L’évaluation de l’exposition varie également selon le mode de transport sélectionné, réservant parfois des surprises aux usagers. Beaucoup d’automobilistes se croient protégés des agressions extérieures à l’intérieur de leur véhicule. Les études de pollution à bord montrent pourtant le contraire.

L’habitacle d’une voiture coincée dans les embouteillages agit comme une boîte qui aspire l’air pollué du véhicule précédent via les bouches d’aération. C’est alors que les polluants se concentrent à des niveaux parfois supérieurs à ceux mesurés sur le trottoir.

Les transports en commun souterrains présentent une problématique différente mais tout aussi sérieuse. Si le métro ne subit pas directement les gaz d’échappement des moteurs thermiques, l’air des stations souterraines subit une forte pollution aux particules fines induite par le freinage mécanique des rames et le frottement des roues sur les rails.

Les niveaux de PM10 y dépassent ainsi fréquemment les seuils recommandés à l’extérieur. Les usagers de ces réseaux subissent donc une forme spécifique de pollution minérale et métallique lors de leurs temps d’attente sur les quais.

Comment se déplacer pour éviter de respirer un air pollué ?

Airparif conseille en premier lieu de revoir ses itinéraires en s’éloignant des flux de circulation automobile principaux.

Quelles voies et solution privilégier ?

En premier lieu, emprunter des rues secondaires résidentielles ou traverser des espaces verts permet de diviser par deux ou trois la quantité de particules inhalées, même si cela rallonge le parcours de quelques minutes.

De même, décaler son départ de trente minutes avant ou après le pic de la ruée matinale permet d’éviter les moments où l’air se montre le plus saturé.

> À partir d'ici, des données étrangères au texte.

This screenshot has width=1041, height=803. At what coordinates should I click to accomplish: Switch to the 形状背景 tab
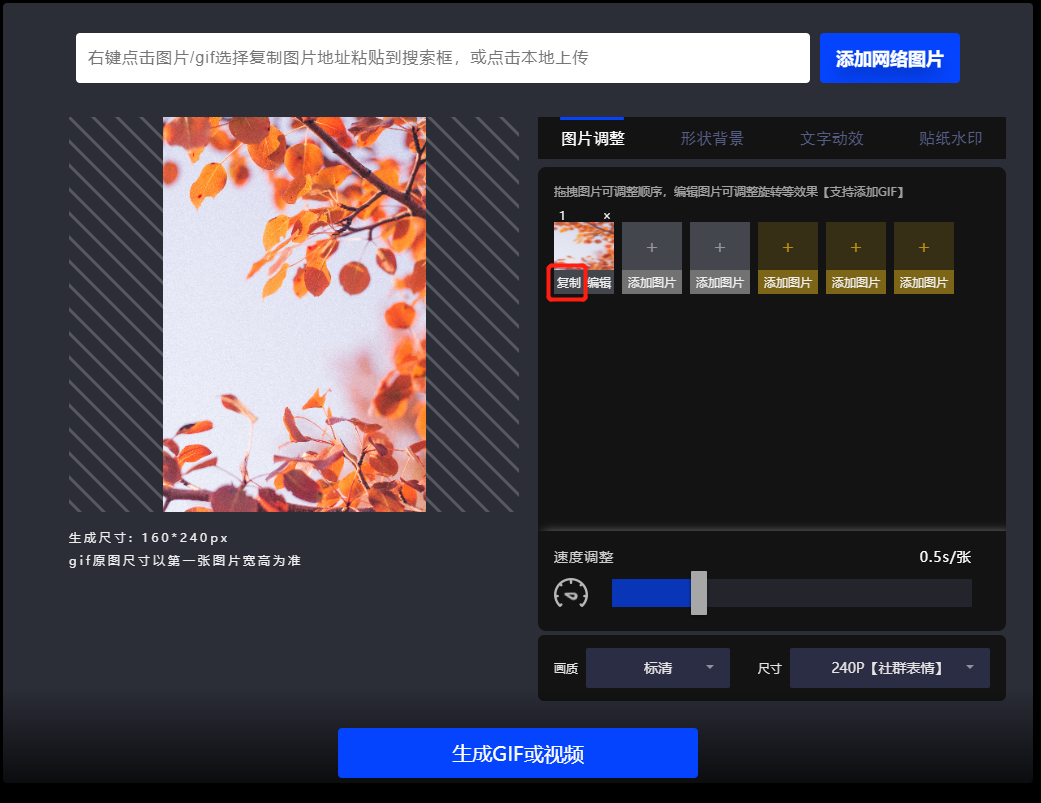pyautogui.click(x=710, y=138)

Pour les automobilistes, l’activation du système de recyclage de l’air intérieur lorsque la circulation se densifie empêche l’aspiration directe des gaz du pot d’échappement situé juste devant.

Enfin, lors des alertes aux pics de pollution, renoncez aux efforts physiques intenses à proximité des voies routières. En effet, une marche rapide double le volume d’air inspiré par minute, ce qui augmente proportionnellement la dose de polluants qui se déposent dans les poumons. Même si vous avez du retard pour vous rendre au travail, ne pressez pas trop le pas.

La transition vers la mobilité douce

Bien sûr, rouler à vélo pour échapper à la pollution peut sembler contre-productive. Mais le choix de la mobilité douce est un réel moyen de s’en éloigner et de participer à moins polluer :

  • D’une part, le cycliste ou le piéton ne génère aucun polluant de combustion lors de son trajet, participant à l’effort collectif d’amélioration de l’environnement.
  • D’autre part, dans le meilleur des cas, ces usagers roulent sur des aménagements séparés de la chaussée, voire protégés par des barrières végétales ou des couloirs de circulation dédiés.

Les cyclistes se déplacent également plus vite que le flux des voitures engluées dans les bouchons, réduisant la durée globale de leur exposition aux gaz d’échappement.

Conclusion

Face aux risques sur la santé induits par les polluants dans l’air que nous respirons, il est important de s’informer. Cela, à travers les bulletins d’information sur la qualité de l’air qui sont de parfaits indicateurs pour adapter son mode de déplacement. Mais aussi de choisir une mobilité adaptée et douce quand cette solution est envisageable.